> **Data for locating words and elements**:
<<<<

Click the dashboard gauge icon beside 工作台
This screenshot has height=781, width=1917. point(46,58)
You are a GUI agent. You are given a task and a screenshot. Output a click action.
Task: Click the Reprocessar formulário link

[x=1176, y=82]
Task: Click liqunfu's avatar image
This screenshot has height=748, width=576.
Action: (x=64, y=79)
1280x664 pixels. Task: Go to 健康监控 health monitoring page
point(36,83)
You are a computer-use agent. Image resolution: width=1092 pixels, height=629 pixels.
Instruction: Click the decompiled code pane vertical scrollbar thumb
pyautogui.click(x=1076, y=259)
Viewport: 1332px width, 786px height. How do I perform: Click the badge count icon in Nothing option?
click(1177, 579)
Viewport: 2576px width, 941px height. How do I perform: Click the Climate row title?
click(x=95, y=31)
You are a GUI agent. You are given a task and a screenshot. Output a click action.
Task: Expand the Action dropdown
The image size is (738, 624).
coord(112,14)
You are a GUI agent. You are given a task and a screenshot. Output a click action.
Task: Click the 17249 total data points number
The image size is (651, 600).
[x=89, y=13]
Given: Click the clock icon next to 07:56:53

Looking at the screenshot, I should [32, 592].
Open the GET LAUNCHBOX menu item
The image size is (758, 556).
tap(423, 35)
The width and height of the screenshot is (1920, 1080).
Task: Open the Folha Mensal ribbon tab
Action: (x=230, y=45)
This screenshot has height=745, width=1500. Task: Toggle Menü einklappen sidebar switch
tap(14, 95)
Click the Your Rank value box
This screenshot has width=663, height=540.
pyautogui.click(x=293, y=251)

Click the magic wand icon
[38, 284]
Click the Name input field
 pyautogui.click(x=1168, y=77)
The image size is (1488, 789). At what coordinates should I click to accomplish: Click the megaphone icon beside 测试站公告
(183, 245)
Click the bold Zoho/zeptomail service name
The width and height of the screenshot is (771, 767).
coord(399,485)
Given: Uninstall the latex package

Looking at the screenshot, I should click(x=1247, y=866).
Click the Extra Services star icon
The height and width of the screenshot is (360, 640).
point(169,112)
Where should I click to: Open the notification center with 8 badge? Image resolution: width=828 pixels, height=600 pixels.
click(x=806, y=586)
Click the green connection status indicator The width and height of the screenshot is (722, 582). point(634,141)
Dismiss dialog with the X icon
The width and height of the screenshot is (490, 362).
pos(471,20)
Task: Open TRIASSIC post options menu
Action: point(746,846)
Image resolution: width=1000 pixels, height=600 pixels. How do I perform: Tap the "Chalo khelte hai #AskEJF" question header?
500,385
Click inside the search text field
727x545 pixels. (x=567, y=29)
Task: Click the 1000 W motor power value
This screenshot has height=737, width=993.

>>>>

Convert the records above into a JSON list of strings, one string per line, leaving out any blank lines.

[
  "Click the dashboard gauge icon beside 工作台",
  "This screenshot has height=781, width=1917. point(46,58)",
  "You are a GUI agent. You are given a task and a screenshot. Output a click action.",
  "Task: Click the Reprocessar formulário link",
  "[x=1176, y=82]",
  "Task: Click liqunfu's avatar image",
  "This screenshot has height=748, width=576.",
  "Action: (x=64, y=79)",
  "1280x664 pixels. Task: Go to 健康监控 health monitoring page",
  "point(36,83)",
  "You are a computer-use agent. Image resolution: width=1092 pixels, height=629 pixels.",
  "Instruction: Click the decompiled code pane vertical scrollbar thumb",
  "pyautogui.click(x=1076, y=259)",
  "Viewport: 1332px width, 786px height. How do I perform: Click the badge count icon in Nothing option?",
  "click(1177, 579)",
  "Viewport: 2576px width, 941px height. How do I perform: Click the Climate row title?",
  "click(x=95, y=31)",
  "You are a GUI agent. You are given a task and a screenshot. Output a click action.",
  "Task: Expand the Action dropdown",
  "The image size is (738, 624).",
  "coord(112,14)",
  "You are a GUI agent. You are given a task and a screenshot. Output a click action.",
  "Task: Click the 17249 total data points number",
  "The image size is (651, 600).",
  "[x=89, y=13]",
  "Given: Click the clock icon next to 07:56:53",
  "Looking at the screenshot, I should [32, 592].",
  "Open the GET LAUNCHBOX menu item",
  "The image size is (758, 556).",
  "tap(423, 35)",
  "The width and height of the screenshot is (1920, 1080).",
  "Task: Open the Folha Mensal ribbon tab",
  "Action: (x=230, y=45)",
  "This screenshot has height=745, width=1500. Task: Toggle Menü einklappen sidebar switch",
  "tap(14, 95)",
  "Click the Your Rank value box",
  "This screenshot has width=663, height=540.",
  "pyautogui.click(x=293, y=251)",
  "Click the magic wand icon",
  "[38, 284]",
  "Click the Name input field",
  " pyautogui.click(x=1168, y=77)",
  "The image size is (1488, 789). At what coordinates should I click to accomplish: Click the megaphone icon beside 测试站公告",
  "(183, 245)",
  "Click the bold Zoho/zeptomail service name",
  "The width and height of the screenshot is (771, 767).",
  "coord(399,485)",
  "Given: Uninstall the latex package",
  "Looking at the screenshot, I should click(x=1247, y=866).",
  "Click the Extra Services star icon",
  "The height and width of the screenshot is (360, 640).",
  "point(169,112)",
  "Where should I click to: Open the notification center with 8 badge? Image resolution: width=828 pixels, height=600 pixels.",
  "click(x=806, y=586)",
  "Click the green connection status indicator The width and height of the screenshot is (722, 582). point(634,141)",
  "Dismiss dialog with the X icon",
  "The width and height of the screenshot is (490, 362).",
  "pos(471,20)",
  "Task: Open TRIASSIC post options menu",
  "Action: point(746,846)",
  "Image resolution: width=1000 pixels, height=600 pixels. How do I perform: Tap the \"Chalo khelte hai #AskEJF\" question header?",
  "500,385",
  "Click inside the search text field",
  "727x545 pixels. (x=567, y=29)",
  "Task: Click the 1000 W motor power value",
  "This screenshot has height=737, width=993."
]